Zum Bergkäse passt ein trockener Weißwein, ein kräftiges Märzenbier oder schlicht ein frischer Apfelmost aus der Region.
Speck: Handwerk, das Zeit braucht
Traditionell hergestellter Speck ist kein Schnellprodukt. Fleischteile wie Schlegel, Karree oder Schopf werden trocken eingesalzen und mit Wacholder, schwarzem Pfeffer und Knoblauch gewürzt. Was folgt, ist Geduld: erst kalt geräuchert über Buchen- oder Eschenholz, dann luftgetrocknet über mehrere Monate. Das Ergebnis hat eine dunkelbraune Rinde, ein rötliches Inneres und ein Aroma, das gleichzeitig würzig und rauchig ist — ohne künstliche Verstärker.
Dünn aufgeschnitten auf einem Brett ist er der Star jeder Jausn.

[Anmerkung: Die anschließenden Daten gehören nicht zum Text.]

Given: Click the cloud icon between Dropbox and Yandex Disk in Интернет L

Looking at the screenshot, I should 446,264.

Grob gewürfelt gibt er Suppen, Speckknödeln und Gröstl jene Tiefe, die man mit nichts anderem ersetzen kann.
Die Jausn — so geht's richtig
Eine ordentliche Brettljause braucht keine komplizierte Anleitung, aber ein bisschen Respekt vor den Zutaten:
- Bergkäse in dicke Scheiben schneiden — nicht zu dünn, damit der Teig sich entfalten kann
- Speck hauchdünn aufschneiden, damit das Fett auf der Zunge schmilzt
- Schüttelbrot, eingelegte Gurken, Pfefferoni, Butter und frische Apfelspalten dazu
- Alles auf einem Holzbrett anrichten — fertig
Für Speckknödel: 150 g Speckwürfel anbraten, mit glasig gedünsteter Zwiebel, 200 g eingeweichtem altbackenem Weißbrot, zwei Eiern und einem Schuss Milch zu einer Masse kneten. Knödel formen, 20 Minuten in siedendem Salzwasser ziehen lassen. Als Suppeneinlage oder mit Salat — beides richtig.

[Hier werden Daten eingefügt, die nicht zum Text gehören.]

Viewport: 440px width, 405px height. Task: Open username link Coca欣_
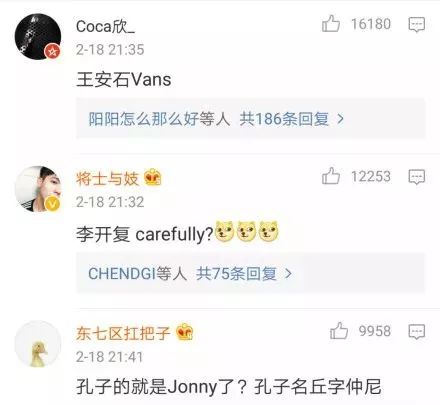coord(105,26)
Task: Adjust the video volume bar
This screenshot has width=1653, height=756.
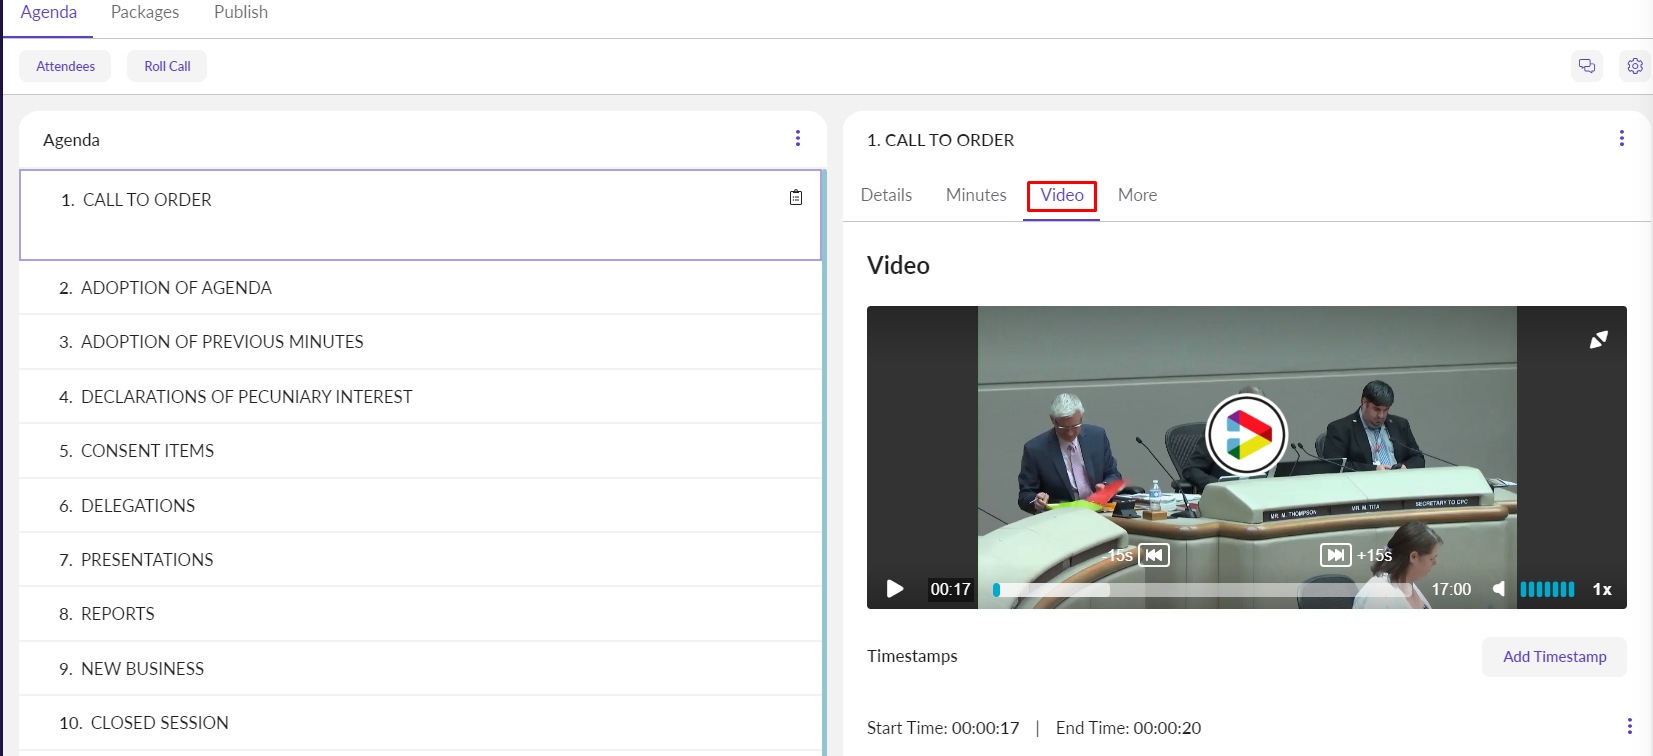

Für Gröstl mit Bergkäse: Vorgekochte Kartoffelscheiben mit Speckstreifen und Zwiebel in Butter goldbraun braten. Kurz vor dem Servieren geriebenen Bergkäse darüber schmelzen lassen, Schnittlauch drauf — das war's.
Worauf es beim Kauf ankommt
Echte Qualität erkennst du an wenigen Punkten: Rohmilch ohne Zusatzstoffe beim Käse, natürliche Gewürze (Wacholder, Pfeffer, Knoblauch) ohne künstliche Aromen beim Speck. Hersteller, die direkt mit regionalen Höfen zusammenarbeiten, stehen für Frische und kurze Wege.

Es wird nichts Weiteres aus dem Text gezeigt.